Still, it's almost imperceptible (to me) for most films - just a pain for slow panning shots.

24hz support doesn't mean 24p! Only high end HDTV support tru24p, mostly sony's one. My LCD support 24hz, it just mean I can seen the image with BIG BIG jugger as it's displayed in 50hz. So force your PS3 to disable 24p, force 50hz. But even, 50 isn't twice 24. Only time will end this problem, when 24p will be common place. Perfect in time when BR will really replace DVD...
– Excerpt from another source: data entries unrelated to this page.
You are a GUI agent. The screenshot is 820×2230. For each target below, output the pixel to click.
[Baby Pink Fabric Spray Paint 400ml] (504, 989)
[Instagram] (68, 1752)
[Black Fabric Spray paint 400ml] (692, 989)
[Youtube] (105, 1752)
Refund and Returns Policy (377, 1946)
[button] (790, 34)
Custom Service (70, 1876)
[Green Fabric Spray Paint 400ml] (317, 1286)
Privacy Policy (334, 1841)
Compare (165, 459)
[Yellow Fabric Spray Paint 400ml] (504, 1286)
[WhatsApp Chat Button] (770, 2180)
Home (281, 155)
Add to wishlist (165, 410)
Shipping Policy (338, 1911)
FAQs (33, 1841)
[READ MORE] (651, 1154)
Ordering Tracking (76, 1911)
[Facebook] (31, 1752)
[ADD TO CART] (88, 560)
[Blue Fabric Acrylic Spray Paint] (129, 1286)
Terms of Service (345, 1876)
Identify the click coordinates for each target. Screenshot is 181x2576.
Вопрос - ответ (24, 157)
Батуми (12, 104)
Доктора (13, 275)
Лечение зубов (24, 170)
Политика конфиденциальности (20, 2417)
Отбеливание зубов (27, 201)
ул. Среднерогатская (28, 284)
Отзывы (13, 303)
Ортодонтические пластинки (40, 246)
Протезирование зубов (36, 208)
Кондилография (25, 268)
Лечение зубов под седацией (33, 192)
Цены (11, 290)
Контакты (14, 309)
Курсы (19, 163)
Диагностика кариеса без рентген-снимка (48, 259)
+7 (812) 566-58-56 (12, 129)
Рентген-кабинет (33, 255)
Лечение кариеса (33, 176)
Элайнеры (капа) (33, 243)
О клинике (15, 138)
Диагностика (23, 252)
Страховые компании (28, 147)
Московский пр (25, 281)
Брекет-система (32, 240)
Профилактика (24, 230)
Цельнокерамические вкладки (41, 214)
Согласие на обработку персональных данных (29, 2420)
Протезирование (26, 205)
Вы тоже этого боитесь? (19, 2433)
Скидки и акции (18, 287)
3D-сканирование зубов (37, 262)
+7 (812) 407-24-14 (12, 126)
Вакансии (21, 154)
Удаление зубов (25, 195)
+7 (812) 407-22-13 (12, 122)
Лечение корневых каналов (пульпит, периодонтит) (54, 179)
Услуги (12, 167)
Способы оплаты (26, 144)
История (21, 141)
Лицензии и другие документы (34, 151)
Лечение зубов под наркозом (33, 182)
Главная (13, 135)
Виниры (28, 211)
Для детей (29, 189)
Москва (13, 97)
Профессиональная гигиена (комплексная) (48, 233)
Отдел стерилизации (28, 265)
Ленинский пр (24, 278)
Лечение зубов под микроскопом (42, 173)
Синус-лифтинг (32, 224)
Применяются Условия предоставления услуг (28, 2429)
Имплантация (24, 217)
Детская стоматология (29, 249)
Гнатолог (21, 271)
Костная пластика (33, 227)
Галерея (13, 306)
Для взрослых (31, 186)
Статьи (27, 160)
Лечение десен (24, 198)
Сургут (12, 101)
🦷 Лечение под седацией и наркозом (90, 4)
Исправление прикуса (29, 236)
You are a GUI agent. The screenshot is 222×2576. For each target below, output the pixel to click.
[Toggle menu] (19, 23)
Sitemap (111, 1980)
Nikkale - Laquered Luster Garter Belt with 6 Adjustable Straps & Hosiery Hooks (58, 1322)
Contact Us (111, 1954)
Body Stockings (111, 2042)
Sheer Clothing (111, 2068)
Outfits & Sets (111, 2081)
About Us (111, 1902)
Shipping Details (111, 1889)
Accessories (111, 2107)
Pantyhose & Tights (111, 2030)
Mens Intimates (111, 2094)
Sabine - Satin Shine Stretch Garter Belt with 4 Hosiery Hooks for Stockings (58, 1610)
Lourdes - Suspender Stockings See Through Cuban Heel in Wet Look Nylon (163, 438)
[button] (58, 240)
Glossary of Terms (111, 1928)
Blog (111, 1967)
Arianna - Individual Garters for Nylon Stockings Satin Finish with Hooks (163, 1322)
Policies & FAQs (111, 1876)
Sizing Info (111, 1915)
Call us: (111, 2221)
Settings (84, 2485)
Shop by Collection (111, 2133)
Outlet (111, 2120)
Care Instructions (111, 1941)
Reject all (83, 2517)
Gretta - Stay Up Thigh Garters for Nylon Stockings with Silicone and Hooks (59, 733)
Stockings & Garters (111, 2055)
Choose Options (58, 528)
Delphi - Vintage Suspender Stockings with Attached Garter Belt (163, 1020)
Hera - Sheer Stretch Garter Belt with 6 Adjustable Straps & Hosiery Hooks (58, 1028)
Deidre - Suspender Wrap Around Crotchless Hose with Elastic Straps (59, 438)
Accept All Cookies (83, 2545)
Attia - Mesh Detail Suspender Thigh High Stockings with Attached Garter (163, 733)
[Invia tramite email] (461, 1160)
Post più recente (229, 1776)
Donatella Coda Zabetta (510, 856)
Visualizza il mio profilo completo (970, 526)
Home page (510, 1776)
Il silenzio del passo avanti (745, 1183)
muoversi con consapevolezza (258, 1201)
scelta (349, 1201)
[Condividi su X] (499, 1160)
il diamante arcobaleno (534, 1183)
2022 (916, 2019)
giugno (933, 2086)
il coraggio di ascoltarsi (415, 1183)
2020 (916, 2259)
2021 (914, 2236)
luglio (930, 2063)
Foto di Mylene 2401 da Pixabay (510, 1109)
If only they would have opted for...
25p (europe yehaa.. but NTSC would wine=
30p (NTSC yehaa. but PAL would wine)

So, true 24p the only solution..

In fact, having disabled 24p on the PS3, it forces it to 60Hz rather than 50 - so each frame is shown for (alternating) 1/20th or 1/30th of a second; *every* frame is shown for the wrong length of time, but no frame is shown for a *very* wrong length. It looks a lot better having done that.
There is a a common misconception that what everyone is experiencing is a problem with their TV, blu-ray player or other setting. Generally however the problem is with the source material - the fact a film has been captured at 24 frames per second in the first place. When this frame-rate is reproduced accurately, as modern high-def TV / blu-ray 1080p 24fps discs / players do, you are seeing what is really there. Note this "stuttering" is not technically judder (the 3:2 pulldown thing discussed above which is a separate issue that is indeed eliminated by 24p playback).

You do see this at the cinema but the double shuttering of the projector helps reduce it significantly (and I think the background scenes are also typically slightly out of focus due to the limitations of the projector lens compared to your shiny new pin-sharp high-def 1080p TV).

This article gives some more info.

http://www.projectorcentral.com/judder_24p.htm

@catbus: That would make sense in many cases, but not for Wall-E - it would be daft to computer-generate a film in anything other than the target frame-rate. I would be very surprised if this weren't just a problem with my TV "supporting" 24Hz by repeating a frame. It's not a *cheap* TV, but it's hardly top of the range either.